**Data section**
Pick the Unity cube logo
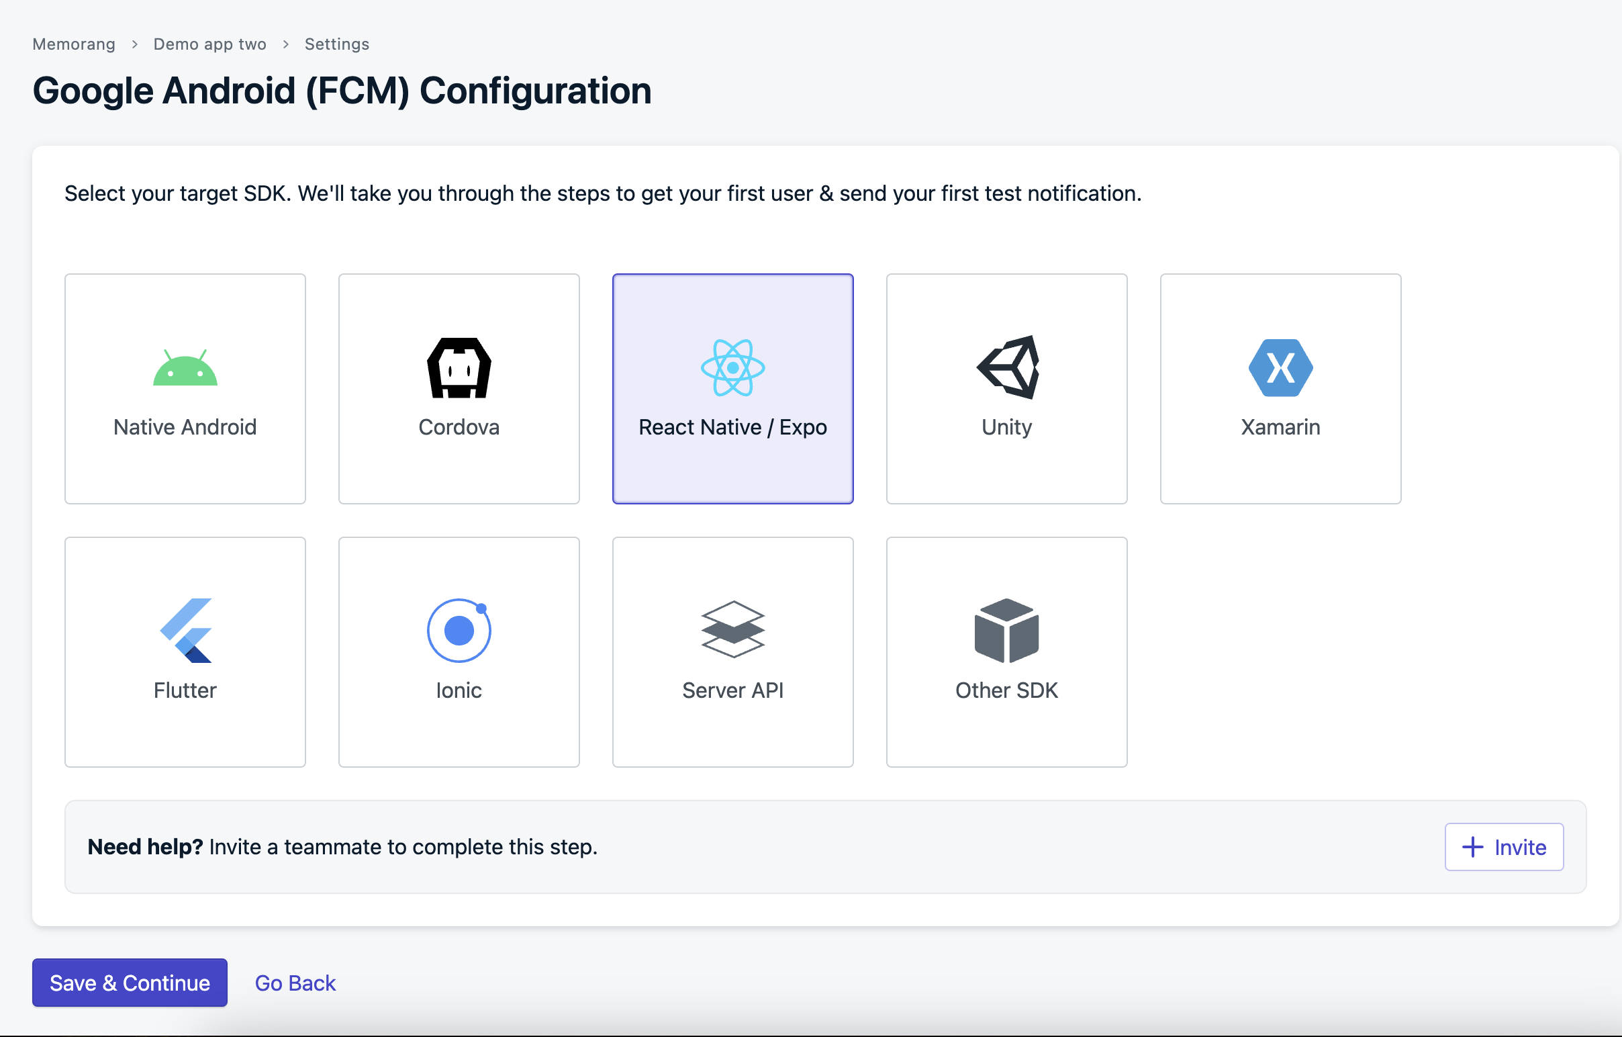 click(1007, 368)
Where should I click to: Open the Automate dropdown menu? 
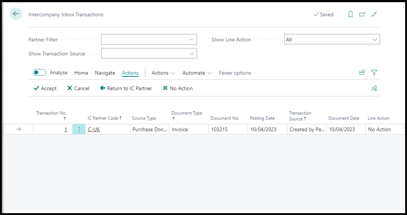[197, 73]
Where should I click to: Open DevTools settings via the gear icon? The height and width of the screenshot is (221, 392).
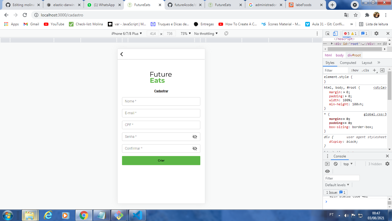point(376,33)
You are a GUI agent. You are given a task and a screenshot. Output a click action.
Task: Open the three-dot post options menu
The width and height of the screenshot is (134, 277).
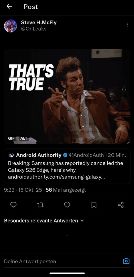click(x=128, y=25)
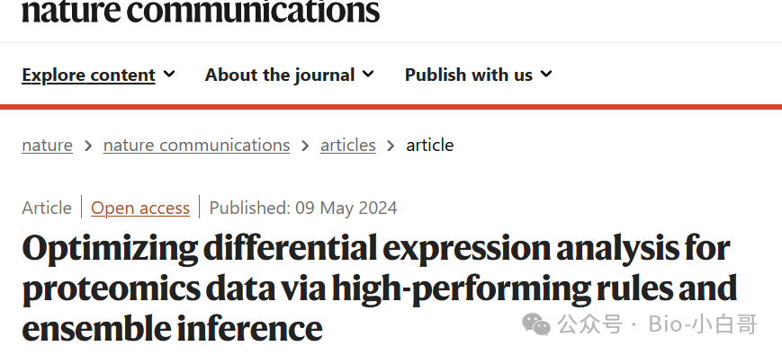Click the Open access link
The height and width of the screenshot is (355, 782).
[x=140, y=208]
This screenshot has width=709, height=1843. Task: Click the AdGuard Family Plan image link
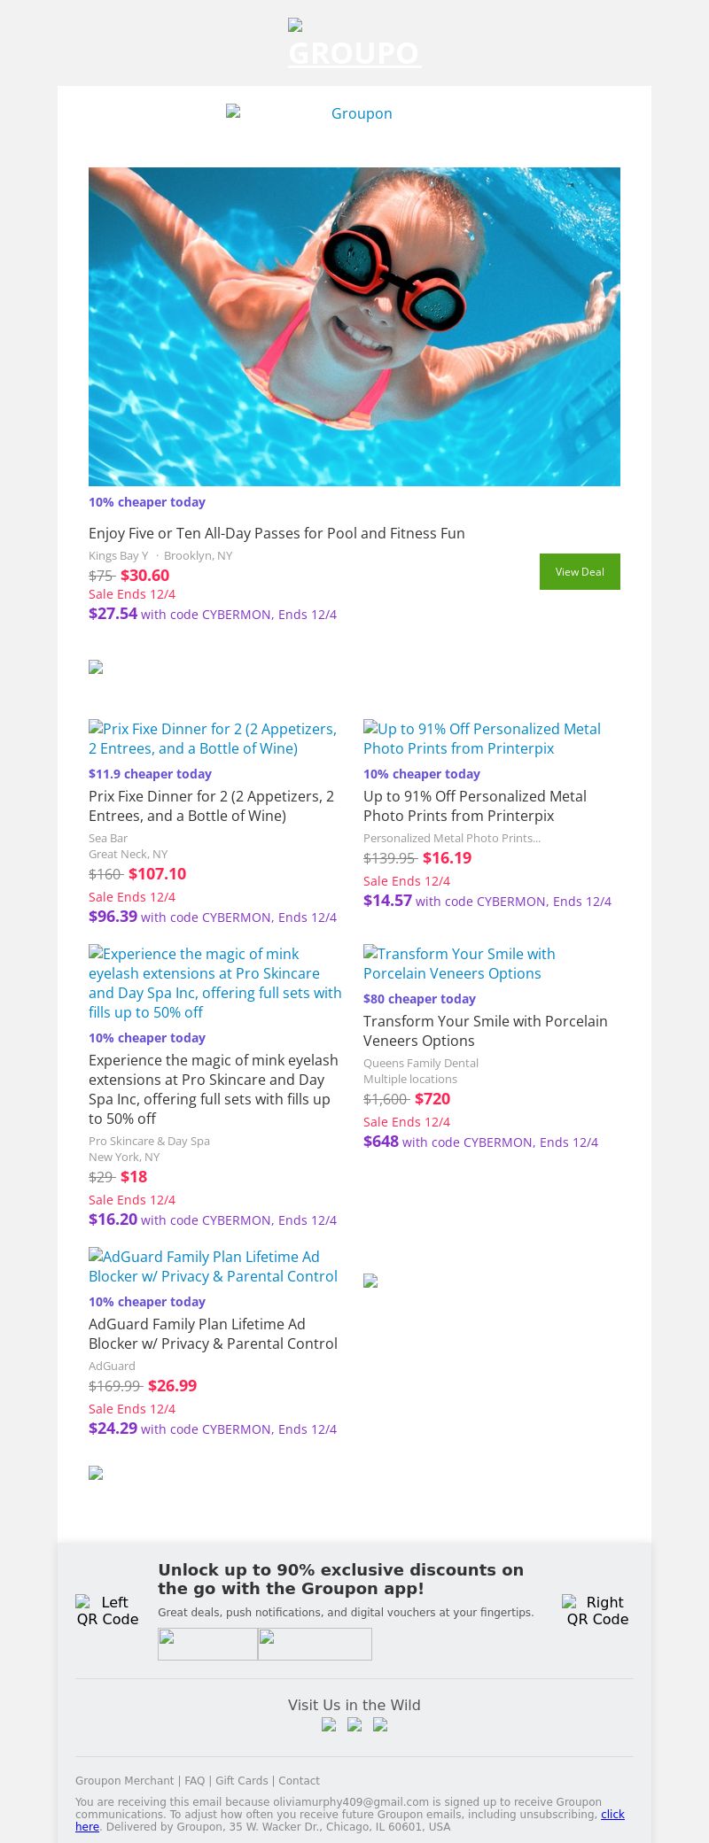[213, 1266]
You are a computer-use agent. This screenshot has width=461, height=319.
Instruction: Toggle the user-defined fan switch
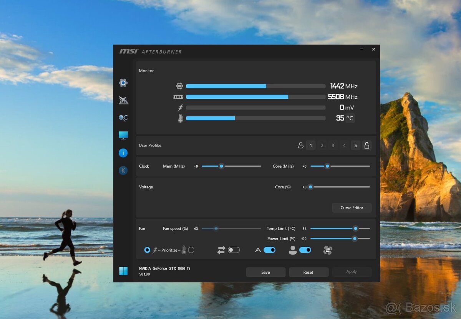[305, 250]
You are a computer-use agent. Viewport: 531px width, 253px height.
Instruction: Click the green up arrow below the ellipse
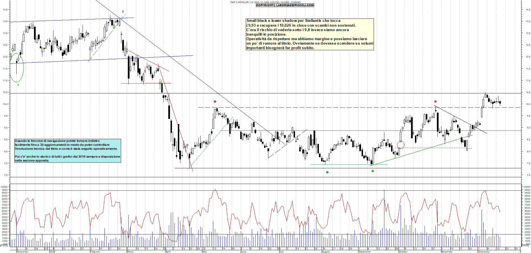[18, 85]
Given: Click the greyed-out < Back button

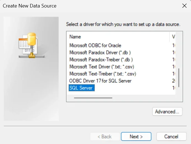Looking at the screenshot, I should [105, 137].
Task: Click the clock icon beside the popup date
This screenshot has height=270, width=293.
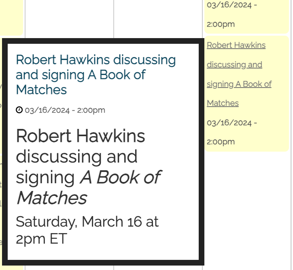Action: (19, 110)
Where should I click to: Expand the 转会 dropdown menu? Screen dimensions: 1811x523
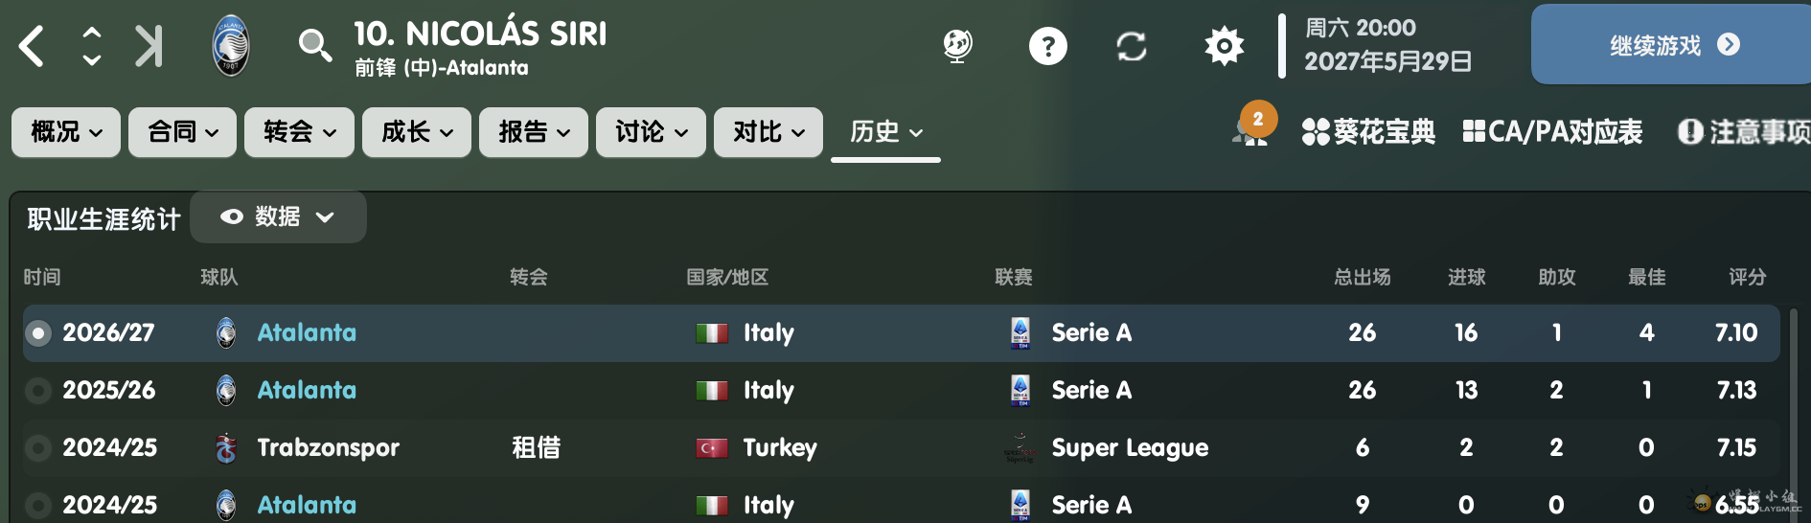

**Exercise**
Write out the lines above as a JSON list of strings, one string per line, skipping blank lines and leaving out the pictures.

**The reply**
[
  "Pick the Unity cube logo",
  " click(1007, 368)",
  "Where should I click to: Open the Automate dropdown menu? ",
  "[197, 73]",
  "Where should I click to: Open DevTools settings via the gear icon? The height and width of the screenshot is (221, 392).",
  "point(376,33)",
  "You are a GUI agent. You are given a task and a screenshot. Output a click action.",
  "Task: Open the three-dot post options menu",
  "The width and height of the screenshot is (134, 277).",
  "click(x=128, y=25)",
  "Click the Open access link",
  "The height and width of the screenshot is (355, 782).",
  "[x=140, y=208]",
  "This screenshot has width=709, height=1843. Task: Click the AdGuard Family Plan image link",
  "[213, 1266]",
  "You are a computer-use agent. This screenshot has width=461, height=319.",
  "Instruction: Toggle the user-defined fan switch",
  "[305, 250]",
  "You are a computer-use agent. Viewport: 531px width, 253px height.",
  "Instruction: Click the green up arrow below the ellipse",
  "[18, 85]",
  "Given: Click the greyed-out < Back button",
  "Looking at the screenshot, I should [105, 137].",
  "Task: Click the clock icon beside the popup date",
  "This screenshot has height=270, width=293.",
  "Action: (19, 110)",
  "Where should I click to: Expand the 转会 dropdown menu? Screen dimensions: 1811x523"
]